__TEXTO DE ESTUDIO__

25 de agosto de 2009

La dulce vida


El sábado pasado (en realidad, el antepasado) apareció publicado en Babelia un texto de Javier Marías titulado El género abandonado. En él, el escritor español no descubre nada nuevo, hace hincapié en el muy conocido desprecio de la crítica cinematográfica con respecto al género de la comedia -baste con echarle un vistazo a los muy populares tops o listados para así confirmarlo-. La genialidad del texto de Javier Marías radica sin duda alguna en su título, hace eco del abandono, las risas yacen actualmente en el olvido, ceden con facilidad ante el impacto de las lágrimas y el sufrimiento.

Días después, me topé con un sólido artículo de Jesús Silva-Herzog Márquez titulado Pesimismo de ojos abiertos, una especie de manifiesto en el cual el analista político reconoce su pesimismo, pero acompaña su confesión de la mano de sólidos argumentos para ser pesimistas en esta época, en este país.

Mi recorrido no termina ahí. La semana pasada vi La dulce vida, interesante película dirigida por Mike Leigh que retrata la extrañeza que provoca la alegría en el mundo contemporáneo. En un mundo avasallado por amargados, el alegre es considerado un auténtico freak.

La hipótesis es en apariencia sólida, el mundo –centrémonos mejor en el microcosmos mexicano- está severamente contagiado por las crisis, los problemas y las tragedias, tan contagiado que no parecen existir resquicios por los cuales se cuele la alegría. Nos merma la delincuencia, nos merma la economía, nos merma la enfermedad…

Sin embargo, en las encuestas que mundialmente se elaboran sobre la felicidad, los mexicanos solemos salir siempre bien rankeados. No es un dato que muera en el sesgo estadístico, es un dato que se deja sentir en los bares, en las calles, en los centro comerciales, en las escuelas… con frecuencia guardamos la amargura en el closet y vestimos los harapos de la alegría, así lo manifiesta el taxista que no para de deleitarse viendo glúteos femeninos, el adolescente que cuenta infinidad de veces aquel desgastado pero siempre efectivo chiste, la señorita que lee y relee esa invaluable carta amorosa, el niño que anota un gol en el recreo…

Solemos ser una sociedad carente de crítica, pero somos, en contraparte, expertos en el empleo de la burla, no fustigamos aquello que nos aqueja, pero invariablemente nos mofamos de ello. Volteen la vista a los políticos mexicanos, ninguno de ellos se libra del maleficio del apodo: cuatemochas, fecal, peje y otros apodos más underground. Los moneros mexicanos son nuestro estandarte de la mofa, el rasgo físico del personaje a parodiar prevalece sobre el tema a tratar –no ocurre los mismo en otras latitudes-.

__TAREAS Y EJERCICIOS__
A - Actualiza el tramo del texto de estudio que va de "El sábado pasado" a "y el sufrimiento." y escribe "sátira" en lugar de "comedia".
B - Según el texto de estudio, ¿quién dirigió la película La dulce vida?

(Entradas del conjunto de datos)
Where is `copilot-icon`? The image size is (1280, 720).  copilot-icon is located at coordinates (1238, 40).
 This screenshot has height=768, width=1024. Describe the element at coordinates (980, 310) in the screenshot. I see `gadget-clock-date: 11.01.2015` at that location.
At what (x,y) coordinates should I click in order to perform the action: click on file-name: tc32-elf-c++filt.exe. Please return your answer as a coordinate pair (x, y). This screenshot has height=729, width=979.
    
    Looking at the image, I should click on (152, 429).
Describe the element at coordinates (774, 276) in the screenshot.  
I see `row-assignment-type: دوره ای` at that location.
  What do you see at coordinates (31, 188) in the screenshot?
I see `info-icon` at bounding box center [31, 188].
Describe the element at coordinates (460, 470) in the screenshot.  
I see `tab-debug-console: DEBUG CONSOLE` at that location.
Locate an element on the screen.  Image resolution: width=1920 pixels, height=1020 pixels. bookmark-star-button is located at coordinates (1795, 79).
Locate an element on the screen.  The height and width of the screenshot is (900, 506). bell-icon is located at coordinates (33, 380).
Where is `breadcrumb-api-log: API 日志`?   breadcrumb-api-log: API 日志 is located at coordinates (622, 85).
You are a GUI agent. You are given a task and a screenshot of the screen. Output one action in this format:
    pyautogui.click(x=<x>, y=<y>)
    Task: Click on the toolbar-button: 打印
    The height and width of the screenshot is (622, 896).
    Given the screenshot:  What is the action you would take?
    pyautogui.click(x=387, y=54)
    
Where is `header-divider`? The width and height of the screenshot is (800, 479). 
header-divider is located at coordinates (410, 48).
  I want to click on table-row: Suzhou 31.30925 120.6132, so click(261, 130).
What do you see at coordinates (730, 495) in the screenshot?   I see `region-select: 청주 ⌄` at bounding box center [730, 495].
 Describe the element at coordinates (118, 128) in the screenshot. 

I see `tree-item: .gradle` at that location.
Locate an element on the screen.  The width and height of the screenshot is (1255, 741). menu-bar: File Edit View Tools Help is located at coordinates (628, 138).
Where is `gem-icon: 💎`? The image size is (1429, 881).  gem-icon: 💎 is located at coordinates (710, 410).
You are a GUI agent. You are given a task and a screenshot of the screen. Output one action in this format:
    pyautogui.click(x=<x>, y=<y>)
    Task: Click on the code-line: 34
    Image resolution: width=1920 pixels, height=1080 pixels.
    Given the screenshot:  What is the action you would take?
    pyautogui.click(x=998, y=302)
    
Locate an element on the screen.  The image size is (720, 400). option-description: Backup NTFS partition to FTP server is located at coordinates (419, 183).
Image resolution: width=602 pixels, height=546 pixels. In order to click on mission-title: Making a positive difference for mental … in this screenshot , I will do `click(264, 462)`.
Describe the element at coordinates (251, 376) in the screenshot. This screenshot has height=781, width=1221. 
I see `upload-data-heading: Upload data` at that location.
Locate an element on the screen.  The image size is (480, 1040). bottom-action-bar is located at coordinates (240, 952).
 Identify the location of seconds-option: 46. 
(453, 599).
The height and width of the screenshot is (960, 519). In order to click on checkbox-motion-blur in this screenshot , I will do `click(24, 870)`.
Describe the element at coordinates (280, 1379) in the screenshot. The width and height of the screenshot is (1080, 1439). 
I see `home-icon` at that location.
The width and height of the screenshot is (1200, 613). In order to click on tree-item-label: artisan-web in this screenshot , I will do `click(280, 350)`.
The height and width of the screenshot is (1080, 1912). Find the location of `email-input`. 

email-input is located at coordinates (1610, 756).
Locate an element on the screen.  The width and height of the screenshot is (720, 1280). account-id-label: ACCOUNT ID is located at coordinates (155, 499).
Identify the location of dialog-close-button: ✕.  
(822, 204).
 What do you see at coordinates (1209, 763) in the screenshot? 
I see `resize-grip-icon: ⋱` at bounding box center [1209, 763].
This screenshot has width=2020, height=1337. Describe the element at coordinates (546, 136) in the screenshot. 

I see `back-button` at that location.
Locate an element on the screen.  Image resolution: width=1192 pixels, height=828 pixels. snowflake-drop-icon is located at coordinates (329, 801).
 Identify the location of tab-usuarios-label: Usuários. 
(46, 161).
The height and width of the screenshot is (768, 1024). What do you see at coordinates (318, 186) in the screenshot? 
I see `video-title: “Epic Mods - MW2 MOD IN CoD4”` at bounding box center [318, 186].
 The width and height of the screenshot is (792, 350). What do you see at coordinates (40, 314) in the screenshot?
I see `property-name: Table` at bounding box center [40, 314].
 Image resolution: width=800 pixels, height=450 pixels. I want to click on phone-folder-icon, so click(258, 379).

__RESPUESTAS__
A -
El sábado pasado (en realidad, el antepasado) apareció publicado en Babelia un texto de Javier Marías titulado El género abandonado. En él, el escritor español no descubre nada nuevo, hace hincapié en el muy conocido desprecio de la crítica cinematográfica con respecto al género de la sátira -baste con echarle un vistazo a los muy populares tops o listados para así confirmarlo-. La genialidad del texto de Javier Marías radica sin duda alguna en su título, hace eco del abandono, las risas yacen actualmente en el olvido, ceden con facilidad ante el impacto de las lágrimas y el sufrimiento.

B - Mike Leigh.